Fig. 1.Schematic ribbon diagram of the HPP monomer (monomer 1). The 'core' domain is shown in yellow. The 'cap' domain consists of a 'helical' subdomain (red) and a 'maturation' subdomain (orange). The 'excision' peptide, located in the maturation subdomain is shown in light blue. The side chains of the catalytic triad Ser150, His429 and Asp372 (from right to left) are in green. Some secondary structure elements (assigned according to DSSP) are labeled.

 

There appear to be four disulfide bridges per monomer: Cys60–Cys334, Cys253–Cys303, Cys212–Cys228 and Cys213–Cys218.

HPP (only its mature form) possesses serine carboxypeptidase activity at acidic pH. Based on sequence alignments with serine carboxypeptidases, the catalytic triad in HPP has been proposed to be formed by the residues Ser150, His429 and Asp372 members of the hydrolase fold family, which includes enzymes with different catalytic functions such as the serine carboxypeptidases, dehalogenase, various lipases and acetylcholinesterase.
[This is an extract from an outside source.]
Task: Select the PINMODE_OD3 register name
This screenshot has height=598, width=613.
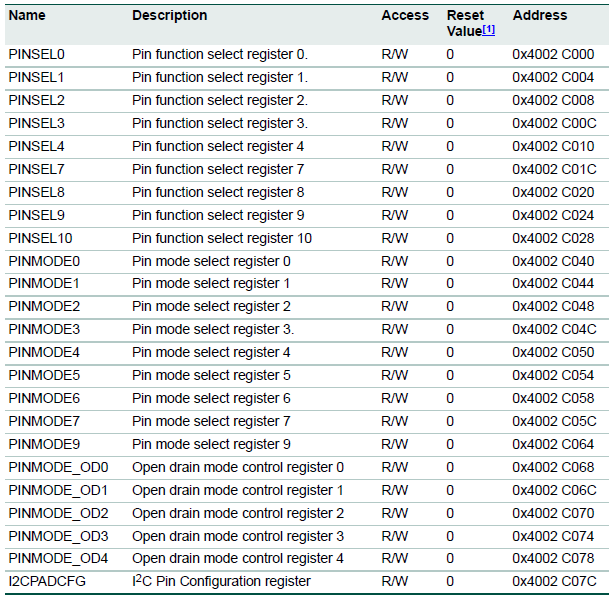Action: [x=58, y=536]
Although the central core is the same (a central betasheet flanked by alphahelices on both sides), the cap domains in this protein family are quite diverse, both with respect to their folds as well as their sizes. HPP has one of the largest cap domains, with 121 residues forming the three-helix bundle of the helical subdomain and the three-stranded betasheet of the maturation subdomain.

The oxyanion hole proposed to stabilize the negatively charged tetrahedral intermediate in serine carboxypeptidases is formed in HPP by the backbone amides of Gly57 and Tyr151.
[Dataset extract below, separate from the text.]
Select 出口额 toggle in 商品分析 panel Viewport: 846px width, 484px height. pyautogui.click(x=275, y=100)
In HPP, a pair of glutamic acid residues (Glu69 and Glu149) is positioned near the catalytic triad, with their carboxylate groups interacting with each other. In addition, an asparagin (Asn55) is oriented such that it forms a hydrogen bond to each of the two carboxylate groups of the glutamic acid pair. These three residues are conserved between HPP, CPW and CPY and have been implicated in regulating the low pH optimum for the carboxypeptidase activity found in the serine carboxypeptidases

HPP has a substrate preference for hydrophobic residues in the P1 and/or P1' binding pockets. The P1' pocket was identified as consisting of Tyr247 and Asp64, with Met430 and Thr304 at the far end.
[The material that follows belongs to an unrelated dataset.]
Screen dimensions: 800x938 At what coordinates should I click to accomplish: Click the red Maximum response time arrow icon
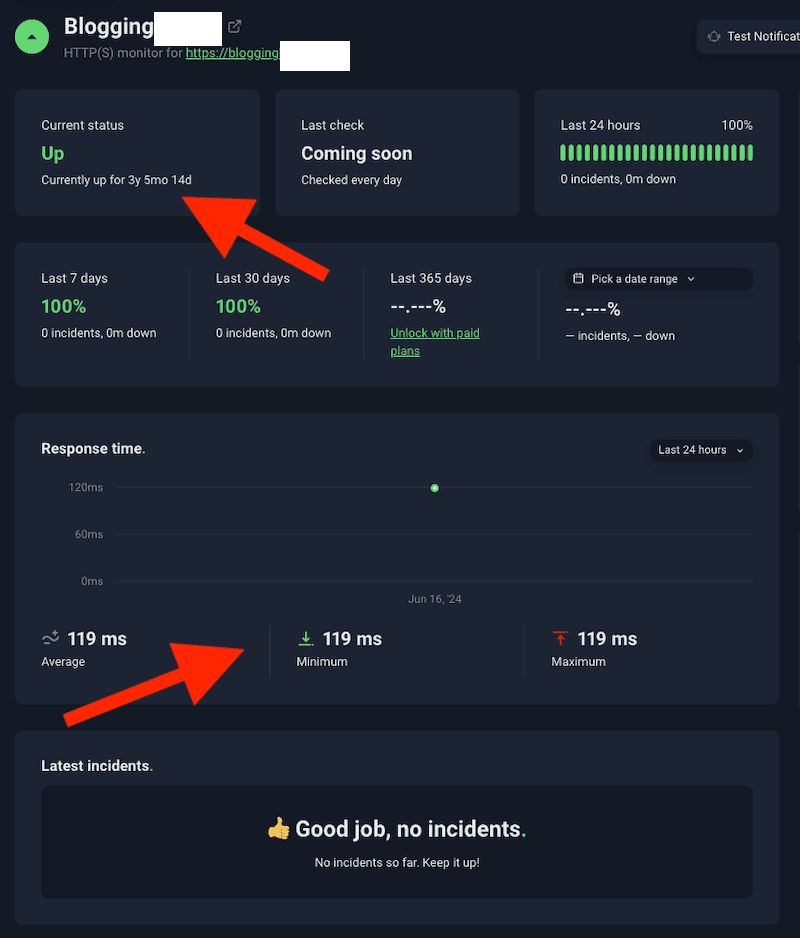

The active-site cleft in the precursor is blocked by numerous residues from the maturation subdomain. The catalytic triad is rendered solvent inaccessible by residues Asn275, IIe276 and Phe277. These residues are part of the polypeptide Asp272–Phe277 which we call the 'blocking' peptide. This peptide is held down predominantly by hydrophobic contacts. Residue Asn275 of the blocking peptide appears to fill what might be part of the P1 binding pocket in the mature form. The blocking peptide does not assume a conformation that a productive peptide substrate would adopt. It is carefully positioned to avoid being cleaved by the nearby catalytic residues. Thus, substrate binding is prevented in the precursor form by the inaccessibility of the substrate-binding pockets. Our structure reveals that the inactivation mechanism of HPP is based on blocking of the active site, not upon conformational changes of the residues involved in catalysis or transition-state stabilization.But maturation must be accompanied by conformational changes.

In HPP a fourth mechanism for protease zymogen activation is revealed. In this case, the catalytic triad in the precursor form is in a catalytically competent conformation. Enzymatic activity is prevented by the blocking peptide. The blocking peptide is, however, not the same as the excision peptide. This leads to a distinct difference from other maturation mechanisms. After disappearance of the excision peptide, up to 35 residues filling the active-site cleft in the HPP precursor must rearrange to render the catalytic triad solvent accessible, but these residues do not get cleaved off. Removal of the excision peptide, and possibly a shift to lower pH in the endosome/lysosome, appears to be a trigger for this event.